EXERCISE MATERIAL »
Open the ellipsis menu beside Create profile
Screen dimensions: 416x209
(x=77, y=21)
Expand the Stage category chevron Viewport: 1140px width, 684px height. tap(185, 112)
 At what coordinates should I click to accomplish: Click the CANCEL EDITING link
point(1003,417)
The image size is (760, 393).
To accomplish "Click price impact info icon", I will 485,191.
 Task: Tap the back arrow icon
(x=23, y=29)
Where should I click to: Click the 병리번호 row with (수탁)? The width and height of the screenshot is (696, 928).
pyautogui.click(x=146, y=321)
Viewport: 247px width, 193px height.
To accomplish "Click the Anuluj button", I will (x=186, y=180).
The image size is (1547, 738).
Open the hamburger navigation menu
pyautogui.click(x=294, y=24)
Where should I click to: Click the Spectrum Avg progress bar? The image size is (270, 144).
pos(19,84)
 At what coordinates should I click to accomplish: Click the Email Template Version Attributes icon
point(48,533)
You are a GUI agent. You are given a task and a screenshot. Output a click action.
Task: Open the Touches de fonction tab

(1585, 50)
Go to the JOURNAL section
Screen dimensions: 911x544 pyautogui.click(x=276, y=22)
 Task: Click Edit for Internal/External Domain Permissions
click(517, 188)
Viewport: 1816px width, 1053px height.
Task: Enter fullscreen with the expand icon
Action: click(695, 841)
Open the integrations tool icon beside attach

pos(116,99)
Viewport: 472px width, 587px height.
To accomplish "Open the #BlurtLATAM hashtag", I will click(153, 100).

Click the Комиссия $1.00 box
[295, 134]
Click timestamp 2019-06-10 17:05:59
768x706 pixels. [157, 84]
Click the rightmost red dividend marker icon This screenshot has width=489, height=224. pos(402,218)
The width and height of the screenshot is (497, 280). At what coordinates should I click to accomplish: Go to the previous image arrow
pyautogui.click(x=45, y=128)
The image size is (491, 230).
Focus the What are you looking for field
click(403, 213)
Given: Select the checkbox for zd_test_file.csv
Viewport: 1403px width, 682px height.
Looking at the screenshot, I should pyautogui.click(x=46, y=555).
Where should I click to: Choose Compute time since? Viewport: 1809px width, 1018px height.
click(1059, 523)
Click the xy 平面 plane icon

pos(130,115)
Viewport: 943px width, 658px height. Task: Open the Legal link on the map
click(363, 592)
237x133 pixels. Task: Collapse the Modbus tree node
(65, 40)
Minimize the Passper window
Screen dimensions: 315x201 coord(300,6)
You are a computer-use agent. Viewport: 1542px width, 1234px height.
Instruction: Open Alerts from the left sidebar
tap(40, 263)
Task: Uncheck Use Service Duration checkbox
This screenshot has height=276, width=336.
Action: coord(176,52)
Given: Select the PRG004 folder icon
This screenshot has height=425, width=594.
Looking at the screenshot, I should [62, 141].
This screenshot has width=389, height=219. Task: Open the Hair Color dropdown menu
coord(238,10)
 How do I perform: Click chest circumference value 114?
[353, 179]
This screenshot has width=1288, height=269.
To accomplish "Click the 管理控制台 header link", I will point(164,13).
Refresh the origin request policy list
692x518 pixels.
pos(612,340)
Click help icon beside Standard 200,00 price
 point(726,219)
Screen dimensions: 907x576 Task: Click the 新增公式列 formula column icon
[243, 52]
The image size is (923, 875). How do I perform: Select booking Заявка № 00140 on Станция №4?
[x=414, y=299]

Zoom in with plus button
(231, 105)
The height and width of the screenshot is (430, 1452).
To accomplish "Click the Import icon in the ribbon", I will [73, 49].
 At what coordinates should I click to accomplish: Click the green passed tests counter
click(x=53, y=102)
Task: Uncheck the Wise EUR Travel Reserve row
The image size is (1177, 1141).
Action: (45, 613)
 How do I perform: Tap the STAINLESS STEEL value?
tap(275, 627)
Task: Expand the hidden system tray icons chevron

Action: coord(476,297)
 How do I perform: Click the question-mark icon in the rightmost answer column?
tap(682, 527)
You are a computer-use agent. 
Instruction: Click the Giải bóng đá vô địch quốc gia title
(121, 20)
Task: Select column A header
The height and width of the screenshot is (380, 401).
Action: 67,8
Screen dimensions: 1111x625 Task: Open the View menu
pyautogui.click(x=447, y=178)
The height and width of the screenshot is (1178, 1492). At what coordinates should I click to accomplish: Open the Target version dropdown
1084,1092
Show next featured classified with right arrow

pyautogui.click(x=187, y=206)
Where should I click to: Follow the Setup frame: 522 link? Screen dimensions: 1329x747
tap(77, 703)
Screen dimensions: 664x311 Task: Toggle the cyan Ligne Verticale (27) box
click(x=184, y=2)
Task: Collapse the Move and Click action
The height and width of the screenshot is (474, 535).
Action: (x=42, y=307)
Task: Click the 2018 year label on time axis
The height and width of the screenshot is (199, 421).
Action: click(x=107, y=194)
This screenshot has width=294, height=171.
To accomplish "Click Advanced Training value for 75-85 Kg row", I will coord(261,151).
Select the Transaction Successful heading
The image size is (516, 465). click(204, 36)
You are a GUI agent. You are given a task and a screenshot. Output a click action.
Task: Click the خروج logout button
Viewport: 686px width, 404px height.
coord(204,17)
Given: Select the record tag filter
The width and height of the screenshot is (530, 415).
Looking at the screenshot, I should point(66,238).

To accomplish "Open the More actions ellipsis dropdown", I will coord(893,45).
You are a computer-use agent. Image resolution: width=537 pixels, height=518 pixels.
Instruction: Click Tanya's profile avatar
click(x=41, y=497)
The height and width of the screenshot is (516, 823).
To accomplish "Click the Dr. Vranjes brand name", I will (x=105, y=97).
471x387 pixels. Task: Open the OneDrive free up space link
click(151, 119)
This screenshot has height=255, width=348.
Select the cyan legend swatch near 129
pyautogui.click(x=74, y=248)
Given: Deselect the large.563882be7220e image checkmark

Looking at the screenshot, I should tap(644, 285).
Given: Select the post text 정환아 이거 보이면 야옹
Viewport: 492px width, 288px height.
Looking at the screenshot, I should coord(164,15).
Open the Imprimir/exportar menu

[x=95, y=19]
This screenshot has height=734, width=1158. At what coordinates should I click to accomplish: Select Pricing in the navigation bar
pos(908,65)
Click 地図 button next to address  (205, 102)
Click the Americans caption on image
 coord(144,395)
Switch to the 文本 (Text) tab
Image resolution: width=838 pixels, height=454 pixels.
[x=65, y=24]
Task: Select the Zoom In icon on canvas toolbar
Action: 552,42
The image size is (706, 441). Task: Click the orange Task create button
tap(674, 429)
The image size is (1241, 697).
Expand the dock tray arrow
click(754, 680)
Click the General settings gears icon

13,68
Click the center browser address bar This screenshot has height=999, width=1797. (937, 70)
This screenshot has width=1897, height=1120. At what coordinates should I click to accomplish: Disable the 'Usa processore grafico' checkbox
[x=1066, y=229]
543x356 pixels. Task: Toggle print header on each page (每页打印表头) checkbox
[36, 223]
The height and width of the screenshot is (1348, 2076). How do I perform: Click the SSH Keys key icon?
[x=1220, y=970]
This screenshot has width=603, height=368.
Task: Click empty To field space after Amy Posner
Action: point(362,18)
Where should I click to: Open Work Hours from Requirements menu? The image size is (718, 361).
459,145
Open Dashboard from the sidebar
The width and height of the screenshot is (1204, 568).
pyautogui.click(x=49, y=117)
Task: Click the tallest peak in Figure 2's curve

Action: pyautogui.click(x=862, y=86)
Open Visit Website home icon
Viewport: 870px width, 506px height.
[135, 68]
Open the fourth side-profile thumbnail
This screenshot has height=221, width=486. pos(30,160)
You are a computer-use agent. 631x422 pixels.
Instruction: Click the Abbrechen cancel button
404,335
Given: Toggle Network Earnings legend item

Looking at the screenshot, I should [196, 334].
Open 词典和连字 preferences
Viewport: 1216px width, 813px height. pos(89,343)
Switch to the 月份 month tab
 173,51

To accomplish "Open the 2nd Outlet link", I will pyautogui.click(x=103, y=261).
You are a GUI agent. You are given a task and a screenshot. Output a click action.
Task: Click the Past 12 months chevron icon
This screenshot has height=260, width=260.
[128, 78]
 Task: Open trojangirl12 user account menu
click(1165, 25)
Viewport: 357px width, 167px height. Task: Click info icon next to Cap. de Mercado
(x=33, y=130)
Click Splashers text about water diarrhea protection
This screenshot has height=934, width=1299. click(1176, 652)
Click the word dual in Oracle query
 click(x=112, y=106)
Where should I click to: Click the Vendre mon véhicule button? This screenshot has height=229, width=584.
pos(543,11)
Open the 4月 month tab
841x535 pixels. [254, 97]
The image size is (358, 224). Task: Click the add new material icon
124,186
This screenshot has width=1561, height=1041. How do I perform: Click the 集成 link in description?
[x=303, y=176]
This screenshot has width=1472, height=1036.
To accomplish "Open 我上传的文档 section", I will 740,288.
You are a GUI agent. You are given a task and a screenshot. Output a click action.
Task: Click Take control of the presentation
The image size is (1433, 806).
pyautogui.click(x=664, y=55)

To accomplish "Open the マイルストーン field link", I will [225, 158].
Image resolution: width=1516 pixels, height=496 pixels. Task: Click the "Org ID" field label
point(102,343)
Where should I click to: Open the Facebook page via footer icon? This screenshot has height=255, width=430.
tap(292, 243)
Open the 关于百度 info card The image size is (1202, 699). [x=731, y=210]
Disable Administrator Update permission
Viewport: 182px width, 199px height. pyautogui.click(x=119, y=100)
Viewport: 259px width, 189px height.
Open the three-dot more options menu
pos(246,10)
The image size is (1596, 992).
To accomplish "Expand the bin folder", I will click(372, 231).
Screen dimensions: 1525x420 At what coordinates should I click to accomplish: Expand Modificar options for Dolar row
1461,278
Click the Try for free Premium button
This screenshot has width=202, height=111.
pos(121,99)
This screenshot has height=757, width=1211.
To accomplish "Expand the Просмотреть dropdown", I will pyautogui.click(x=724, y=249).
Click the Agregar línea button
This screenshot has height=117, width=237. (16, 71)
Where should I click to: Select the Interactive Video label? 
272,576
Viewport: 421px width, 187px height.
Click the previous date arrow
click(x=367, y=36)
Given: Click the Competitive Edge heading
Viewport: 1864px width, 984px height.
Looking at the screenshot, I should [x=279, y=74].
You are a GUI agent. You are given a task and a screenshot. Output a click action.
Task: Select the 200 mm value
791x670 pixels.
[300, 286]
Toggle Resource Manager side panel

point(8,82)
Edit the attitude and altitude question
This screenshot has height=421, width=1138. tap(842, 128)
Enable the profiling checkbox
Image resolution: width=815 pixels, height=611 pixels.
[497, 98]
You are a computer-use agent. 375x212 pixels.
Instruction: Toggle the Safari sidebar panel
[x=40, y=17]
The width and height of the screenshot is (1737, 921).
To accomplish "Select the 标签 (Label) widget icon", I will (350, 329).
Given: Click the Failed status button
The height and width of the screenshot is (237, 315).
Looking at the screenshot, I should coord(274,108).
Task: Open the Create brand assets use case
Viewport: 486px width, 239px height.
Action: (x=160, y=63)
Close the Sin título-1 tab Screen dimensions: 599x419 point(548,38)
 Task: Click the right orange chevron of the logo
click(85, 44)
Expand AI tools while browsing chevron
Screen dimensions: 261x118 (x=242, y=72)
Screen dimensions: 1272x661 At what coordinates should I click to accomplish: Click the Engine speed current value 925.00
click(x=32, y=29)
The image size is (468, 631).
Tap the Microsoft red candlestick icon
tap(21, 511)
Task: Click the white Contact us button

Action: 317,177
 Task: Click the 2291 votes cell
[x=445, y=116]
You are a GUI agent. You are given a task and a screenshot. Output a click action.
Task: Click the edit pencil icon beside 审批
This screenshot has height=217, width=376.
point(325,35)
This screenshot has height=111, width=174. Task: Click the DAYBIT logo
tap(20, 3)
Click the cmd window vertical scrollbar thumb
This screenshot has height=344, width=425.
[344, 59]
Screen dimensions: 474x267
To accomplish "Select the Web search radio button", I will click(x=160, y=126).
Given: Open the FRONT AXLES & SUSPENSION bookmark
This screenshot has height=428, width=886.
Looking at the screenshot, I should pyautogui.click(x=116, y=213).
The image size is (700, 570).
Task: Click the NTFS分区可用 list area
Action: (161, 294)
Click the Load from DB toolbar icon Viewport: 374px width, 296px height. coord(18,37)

WORK TO COMPLETE »
Put the records from the line that contains "Click the Комиссия $1.00 box" through the line that contains "Click the rightmost" into a numbered list with blank lines left out.

EXERCISE RESPONSE »
1. Click the Комиссия $1.00 box
2. [295, 134]
3. Click timestamp 2019-06-10 17:05:59
4. 768x706 pixels. [157, 84]
5. Click the rightmost red dividend marker icon This screenshot has width=489, height=224. pos(402,218)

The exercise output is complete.